Il était descendu de la dunette et, absorbé dans ses pensées, passait près d’une sombre écoutille qui menait à l’entrepont, quand il y perçut un mouvement et regarda pour voir ce qui bougeait. Au même instant une étincelle brilla dans l’ombre de l’écoutille, et il vit l’un des matelots espagnols, qui rôdait par là, porter rapidement la main à sa poitrine sous sa chemise comme pour cacher quelque chose. Avant que l’homme eût pu reconnaître avec certitude l’identité du passant, il disparut en bas. Mais le capitaine Delano l’avait vu assez clairement pour se convaincre que c’était le même jeune matelot déjà remarqué dans le gréement.

Qu’était-ce donc qui avait ainsi étincelé ? pensa-t-il. Ce n’était ni une lampe, ni une allumette, ni une braise ardente. Se pouvait-il que ce fût un bijou ? Mais depuis quand les marins portaient-ils des bijoux… ou du linge bordé de soie ? Avait-il fouillé dans les coffres des passagers défunts ? Mais s’il en était ainsi, il ne s’aviserait guère de porter un article volé à bord du navire. Ah ! Ah ! Si vraiment j’ai vu, voici un instant, ce garçon suspect échanger un signe secret avec son capitaine, si seulement je pouvais être certain que dans mon trouble, mes sens ne me trompent pas, alors…
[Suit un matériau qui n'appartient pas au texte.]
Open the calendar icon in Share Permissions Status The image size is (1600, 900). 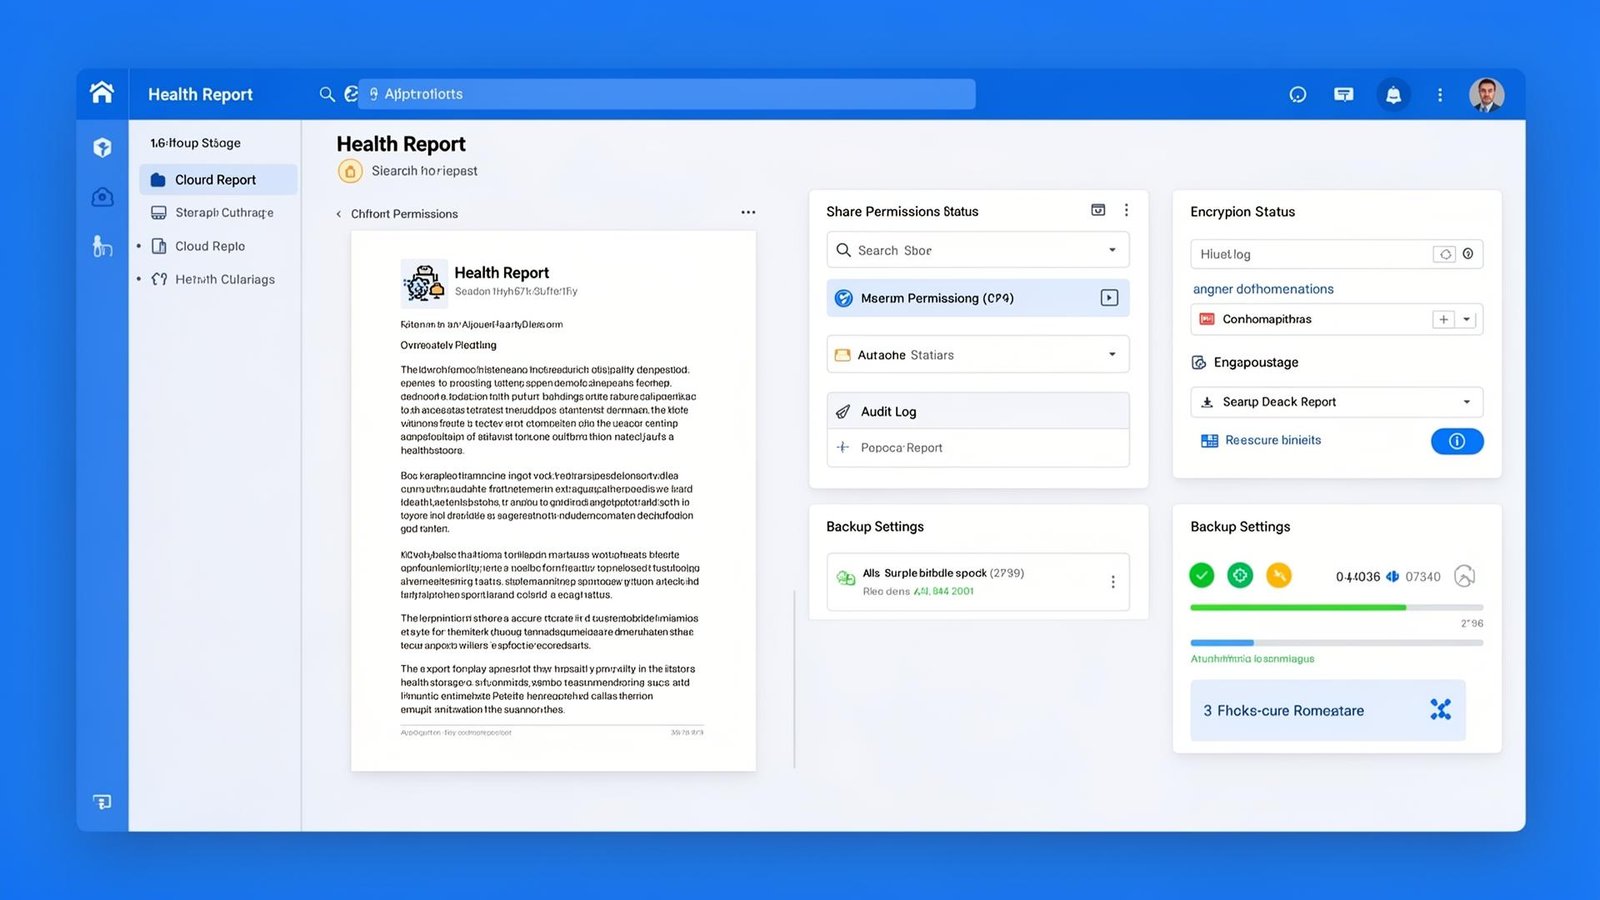pos(1097,210)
Ici, passant d’un motif de soupçon à l’autre, son esprit revint à la teneur des étranges questions qui lui avaient été posées au sujet de son navire.

Par une curieuse coïncidence, à mesure qu’il se rappelait chacune des questions, ces noirs sorciers d’Achanti se mirent à jouer des hachettes, comme pour accompagner d’un sinistre commentaire les pensées de l’étranger blanc. Assailli par ces énigmes et ces mauvais présages, il eût été pour ainsi dire contre nature que le cœur le moins défiant ne livrât point accueil à quelques méchants soupçons.
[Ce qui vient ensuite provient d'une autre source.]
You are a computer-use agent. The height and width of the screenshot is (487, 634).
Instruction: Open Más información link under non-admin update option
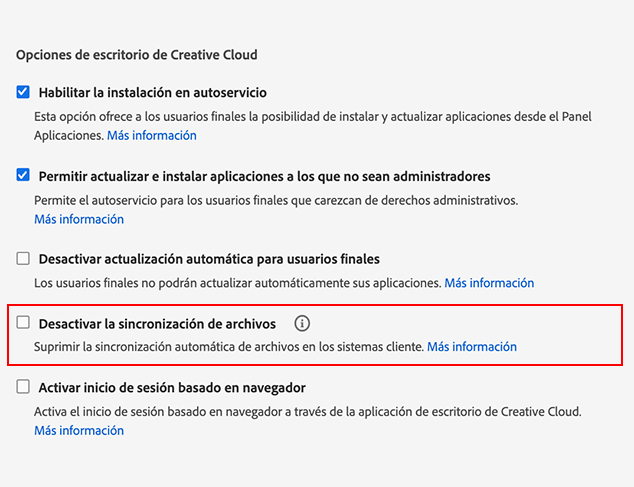[x=79, y=219]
Observant que le navire aux voiles enchantées, devenu la proie d’un courant, dérivait irrésistiblement vers le large avec une rapidité croissante ; et remarquant que le phoquier était masqué à présent par un promontoire, le solide marin se mit à trembler sous l’influence de pensées qu’il osait à peine s’avouer à lui-même. Par-dessus tout, Don Benito commença à lui inspirer une terreur spectrale. Et pourtant, lorsqu’il se redressa, dilata sa poitrine, s’affermit sur ses jambes et considéra froidement la question, – à quoi se réduisaient tous ces fantômes ?

Si l’Espagnol nourrissait quelque dessein sinistre, ce ne devait pas être tant à l’égard de lui-même (le capitaine Delano) que de son navire (le Bachelor’s Delight). Or le fait que la dérive entraînait à présent un navire loin de l’autre, au lieu de favoriser ce dessein supposé, lui était, pour le moment du moins, contraire. Assurément tout soupçon qui renfermait de telles contradictions devait être illusoire. En outre, n’était-il pas absurde de penser d’un vaisseau en détresse – d’un vaisseau que la maladie avait presque entièrement privé de son équipage – d’un vaisseau dont les occupants mouraient de soif – n’était-il pas mille fois absurde de croire qu’un tel bâtiment pouvait être un pirate, ou que son commandant, pour lui-même aussi bien que pour ses hommes, désirait autre chose que d’être promptement secouru et restauré ? Mais pourtant, la détresse générale, et la soif en particulier, ne pouvaient-elles être simulées ? Et cet équipage espagnol, dont on prétendait qu’il avait presque entièrement péri, ne pouvait-il être intact et caché à ce moment même dans la cale ? En implorant d’une voix navrante un verre d’eau fraîche, des démons à forme humaine avaient pénétré dans des habitations isolées, ne se retirant qu’après avoir commis un acte ténébreux.